--- START ---

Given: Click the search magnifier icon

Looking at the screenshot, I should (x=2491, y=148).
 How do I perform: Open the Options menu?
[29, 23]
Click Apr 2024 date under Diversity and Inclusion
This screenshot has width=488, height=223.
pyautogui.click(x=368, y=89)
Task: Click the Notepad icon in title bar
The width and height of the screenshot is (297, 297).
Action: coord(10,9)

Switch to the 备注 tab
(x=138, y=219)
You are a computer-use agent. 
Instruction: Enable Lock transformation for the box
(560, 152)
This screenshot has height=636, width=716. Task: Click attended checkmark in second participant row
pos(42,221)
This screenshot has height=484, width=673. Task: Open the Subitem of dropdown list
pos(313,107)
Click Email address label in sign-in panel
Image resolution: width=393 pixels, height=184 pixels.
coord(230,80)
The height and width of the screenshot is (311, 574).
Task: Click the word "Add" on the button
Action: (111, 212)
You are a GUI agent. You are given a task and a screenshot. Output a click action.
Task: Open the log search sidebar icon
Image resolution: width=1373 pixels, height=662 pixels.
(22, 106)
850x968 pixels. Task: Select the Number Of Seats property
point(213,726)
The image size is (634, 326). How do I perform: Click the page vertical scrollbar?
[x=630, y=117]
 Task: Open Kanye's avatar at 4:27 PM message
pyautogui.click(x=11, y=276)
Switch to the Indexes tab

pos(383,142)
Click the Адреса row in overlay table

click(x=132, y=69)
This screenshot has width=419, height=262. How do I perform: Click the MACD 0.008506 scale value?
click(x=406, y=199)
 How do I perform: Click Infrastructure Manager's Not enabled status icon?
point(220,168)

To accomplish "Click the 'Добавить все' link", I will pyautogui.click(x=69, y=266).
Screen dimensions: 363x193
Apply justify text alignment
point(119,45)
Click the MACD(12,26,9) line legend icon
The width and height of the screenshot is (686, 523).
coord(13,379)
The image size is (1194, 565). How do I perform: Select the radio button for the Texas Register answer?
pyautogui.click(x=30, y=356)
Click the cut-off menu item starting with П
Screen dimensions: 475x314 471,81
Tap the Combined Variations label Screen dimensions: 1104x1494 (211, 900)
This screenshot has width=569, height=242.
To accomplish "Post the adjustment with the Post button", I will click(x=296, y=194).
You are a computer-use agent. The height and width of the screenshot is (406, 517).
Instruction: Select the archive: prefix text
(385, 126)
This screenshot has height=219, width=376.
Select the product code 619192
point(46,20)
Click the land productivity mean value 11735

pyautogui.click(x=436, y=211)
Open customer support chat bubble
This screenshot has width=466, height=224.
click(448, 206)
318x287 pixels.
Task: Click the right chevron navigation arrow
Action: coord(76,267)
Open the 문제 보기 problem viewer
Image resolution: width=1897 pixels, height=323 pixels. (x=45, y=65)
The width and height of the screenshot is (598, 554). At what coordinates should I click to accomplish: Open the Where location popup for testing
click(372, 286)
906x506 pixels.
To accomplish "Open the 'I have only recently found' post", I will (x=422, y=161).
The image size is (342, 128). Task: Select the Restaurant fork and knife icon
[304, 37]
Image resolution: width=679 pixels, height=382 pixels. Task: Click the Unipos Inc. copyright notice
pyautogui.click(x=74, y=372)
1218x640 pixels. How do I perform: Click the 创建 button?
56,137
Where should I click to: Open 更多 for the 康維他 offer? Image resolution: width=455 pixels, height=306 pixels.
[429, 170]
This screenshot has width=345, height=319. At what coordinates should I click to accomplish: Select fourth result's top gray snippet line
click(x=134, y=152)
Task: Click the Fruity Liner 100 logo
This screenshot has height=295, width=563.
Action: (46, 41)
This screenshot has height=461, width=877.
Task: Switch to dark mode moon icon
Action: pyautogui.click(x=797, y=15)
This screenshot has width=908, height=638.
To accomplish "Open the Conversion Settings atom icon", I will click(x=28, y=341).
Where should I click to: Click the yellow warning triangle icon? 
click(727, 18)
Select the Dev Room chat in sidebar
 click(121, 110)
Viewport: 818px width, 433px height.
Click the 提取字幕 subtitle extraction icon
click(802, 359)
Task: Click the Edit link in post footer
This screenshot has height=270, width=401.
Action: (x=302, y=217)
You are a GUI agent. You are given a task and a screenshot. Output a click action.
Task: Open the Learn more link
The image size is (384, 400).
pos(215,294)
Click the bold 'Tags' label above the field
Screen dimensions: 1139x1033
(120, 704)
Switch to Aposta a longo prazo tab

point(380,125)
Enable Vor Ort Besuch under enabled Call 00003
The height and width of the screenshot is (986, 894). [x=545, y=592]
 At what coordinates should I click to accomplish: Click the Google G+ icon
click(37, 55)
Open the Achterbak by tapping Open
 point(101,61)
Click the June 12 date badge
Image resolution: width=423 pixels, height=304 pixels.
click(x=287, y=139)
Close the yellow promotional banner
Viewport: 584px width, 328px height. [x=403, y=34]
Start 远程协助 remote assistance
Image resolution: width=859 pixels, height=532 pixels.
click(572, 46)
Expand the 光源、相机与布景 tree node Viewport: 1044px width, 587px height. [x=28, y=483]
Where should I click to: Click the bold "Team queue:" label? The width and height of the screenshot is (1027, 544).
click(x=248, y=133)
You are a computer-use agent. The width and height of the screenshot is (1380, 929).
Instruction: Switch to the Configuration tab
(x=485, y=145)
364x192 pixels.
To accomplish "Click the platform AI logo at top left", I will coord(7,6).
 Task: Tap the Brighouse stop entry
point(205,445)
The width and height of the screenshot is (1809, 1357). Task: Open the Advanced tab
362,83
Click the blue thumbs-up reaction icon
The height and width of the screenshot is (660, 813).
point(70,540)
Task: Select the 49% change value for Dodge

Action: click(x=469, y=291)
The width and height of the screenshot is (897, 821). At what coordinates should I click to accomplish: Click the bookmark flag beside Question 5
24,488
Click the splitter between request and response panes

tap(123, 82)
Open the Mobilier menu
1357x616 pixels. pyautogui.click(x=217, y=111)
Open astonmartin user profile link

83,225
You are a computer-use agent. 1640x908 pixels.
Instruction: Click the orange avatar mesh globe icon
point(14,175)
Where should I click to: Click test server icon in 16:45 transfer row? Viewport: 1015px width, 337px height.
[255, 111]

--- END ---

# WRITTEN REQUEST
Output all of the data above again, line for line and without changing anything.

# WRITTEN RESPONSE
Given: Click the search magnifier icon

Looking at the screenshot, I should (x=2491, y=148).
 How do I perform: Open the Options menu?
[29, 23]
Click Apr 2024 date under Diversity and Inclusion
This screenshot has width=488, height=223.
pyautogui.click(x=368, y=89)
Task: Click the Notepad icon in title bar
The width and height of the screenshot is (297, 297).
Action: coord(10,9)

Switch to the 备注 tab
(x=138, y=219)
You are a computer-use agent. 
Instruction: Enable Lock transformation for the box
(560, 152)
This screenshot has height=636, width=716. Task: Click attended checkmark in second participant row
pos(42,221)
This screenshot has height=484, width=673. Task: Open the Subitem of dropdown list
pos(313,107)
Click Email address label in sign-in panel
Image resolution: width=393 pixels, height=184 pixels.
coord(230,80)
The height and width of the screenshot is (311, 574).
Task: Click the word "Add" on the button
Action: (111, 212)
You are a GUI agent. You are given a task and a screenshot. Output a click action.
Task: Open the log search sidebar icon
Image resolution: width=1373 pixels, height=662 pixels.
(22, 106)
850x968 pixels. Task: Select the Number Of Seats property
point(213,726)
The image size is (634, 326). How do I perform: Click the page vertical scrollbar?
[x=630, y=117]
 Task: Open Kanye's avatar at 4:27 PM message
pyautogui.click(x=11, y=276)
Switch to the Indexes tab

pos(383,142)
Click the Адреса row in overlay table

click(x=132, y=69)
This screenshot has width=419, height=262. How do I perform: Click the MACD 0.008506 scale value?
click(x=406, y=199)
 How do I perform: Click Infrastructure Manager's Not enabled status icon?
point(220,168)

To accomplish "Click the 'Добавить все' link", I will pyautogui.click(x=69, y=266).
Screen dimensions: 363x193
Apply justify text alignment
point(119,45)
Click the MACD(12,26,9) line legend icon
The width and height of the screenshot is (686, 523).
coord(13,379)
The image size is (1194, 565). How do I perform: Select the radio button for the Texas Register answer?
pyautogui.click(x=30, y=356)
Click the cut-off menu item starting with П
Screen dimensions: 475x314 471,81
Tap the Combined Variations label Screen dimensions: 1104x1494 (211, 900)
This screenshot has width=569, height=242.
To accomplish "Post the adjustment with the Post button", I will click(x=296, y=194).
You are a computer-use agent. The height and width of the screenshot is (406, 517).
Instruction: Select the archive: prefix text
(385, 126)
This screenshot has height=219, width=376.
Select the product code 619192
point(46,20)
Click the land productivity mean value 11735

pyautogui.click(x=436, y=211)
Open customer support chat bubble
This screenshot has width=466, height=224.
click(448, 206)
318x287 pixels.
Task: Click the right chevron navigation arrow
Action: coord(76,267)
Open the 문제 보기 problem viewer
Image resolution: width=1897 pixels, height=323 pixels. (x=45, y=65)
The width and height of the screenshot is (598, 554). At what coordinates should I click to accomplish: Open the Where location popup for testing
click(372, 286)
906x506 pixels.
To accomplish "Open the 'I have only recently found' post", I will (x=422, y=161).
The image size is (342, 128). Task: Select the Restaurant fork and knife icon
[304, 37]
Image resolution: width=679 pixels, height=382 pixels. Task: Click the Unipos Inc. copyright notice
pyautogui.click(x=74, y=372)
1218x640 pixels. How do I perform: Click the 创建 button?
56,137
Where should I click to: Open 更多 for the 康維他 offer? Image resolution: width=455 pixels, height=306 pixels.
[429, 170]
This screenshot has width=345, height=319. At what coordinates should I click to accomplish: Select fourth result's top gray snippet line
click(x=134, y=152)
Task: Click the Fruity Liner 100 logo
This screenshot has height=295, width=563.
Action: (46, 41)
This screenshot has height=461, width=877.
Task: Switch to dark mode moon icon
Action: pyautogui.click(x=797, y=15)
This screenshot has width=908, height=638.
To accomplish "Open the Conversion Settings atom icon", I will click(x=28, y=341).
Where should I click to: Click the yellow warning triangle icon? 
click(727, 18)
Select the Dev Room chat in sidebar
 click(121, 110)
Viewport: 818px width, 433px height.
Click the 提取字幕 subtitle extraction icon
click(802, 359)
Task: Click the Edit link in post footer
This screenshot has height=270, width=401.
Action: (x=302, y=217)
You are a GUI agent. You are given a task and a screenshot. Output a click action.
Task: Open the Learn more link
The image size is (384, 400).
pos(215,294)
Click the bold 'Tags' label above the field
Screen dimensions: 1139x1033
(120, 704)
Switch to Aposta a longo prazo tab

point(380,125)
Enable Vor Ort Besuch under enabled Call 00003
The height and width of the screenshot is (986, 894). [x=545, y=592]
 At what coordinates should I click to accomplish: Click the Google G+ icon
click(37, 55)
Open the Achterbak by tapping Open
 point(101,61)
Click the June 12 date badge
Image resolution: width=423 pixels, height=304 pixels.
click(x=287, y=139)
Close the yellow promotional banner
Viewport: 584px width, 328px height. [x=403, y=34]
Start 远程协助 remote assistance
Image resolution: width=859 pixels, height=532 pixels.
click(572, 46)
Expand the 光源、相机与布景 tree node Viewport: 1044px width, 587px height. [x=28, y=483]
Where should I click to: Click the bold "Team queue:" label? The width and height of the screenshot is (1027, 544).
click(x=248, y=133)
You are a computer-use agent. The width and height of the screenshot is (1380, 929).
Instruction: Switch to the Configuration tab
(x=485, y=145)
364x192 pixels.
To accomplish "Click the platform AI logo at top left", I will coord(7,6).
 Task: Tap the Brighouse stop entry
point(205,445)
The width and height of the screenshot is (1809, 1357). Task: Open the Advanced tab
362,83
Click the blue thumbs-up reaction icon
The height and width of the screenshot is (660, 813).
point(70,540)
Task: Select the 49% change value for Dodge

Action: click(x=469, y=291)
The width and height of the screenshot is (897, 821). At what coordinates should I click to accomplish: Click the bookmark flag beside Question 5
24,488
Click the splitter between request and response panes

tap(123, 82)
Open the Mobilier menu
1357x616 pixels. pyautogui.click(x=217, y=111)
Open astonmartin user profile link

83,225
You are a computer-use agent. 1640x908 pixels.
Instruction: Click the orange avatar mesh globe icon
point(14,175)
Where should I click to: Click test server icon in 16:45 transfer row? Viewport: 1015px width, 337px height.
[255, 111]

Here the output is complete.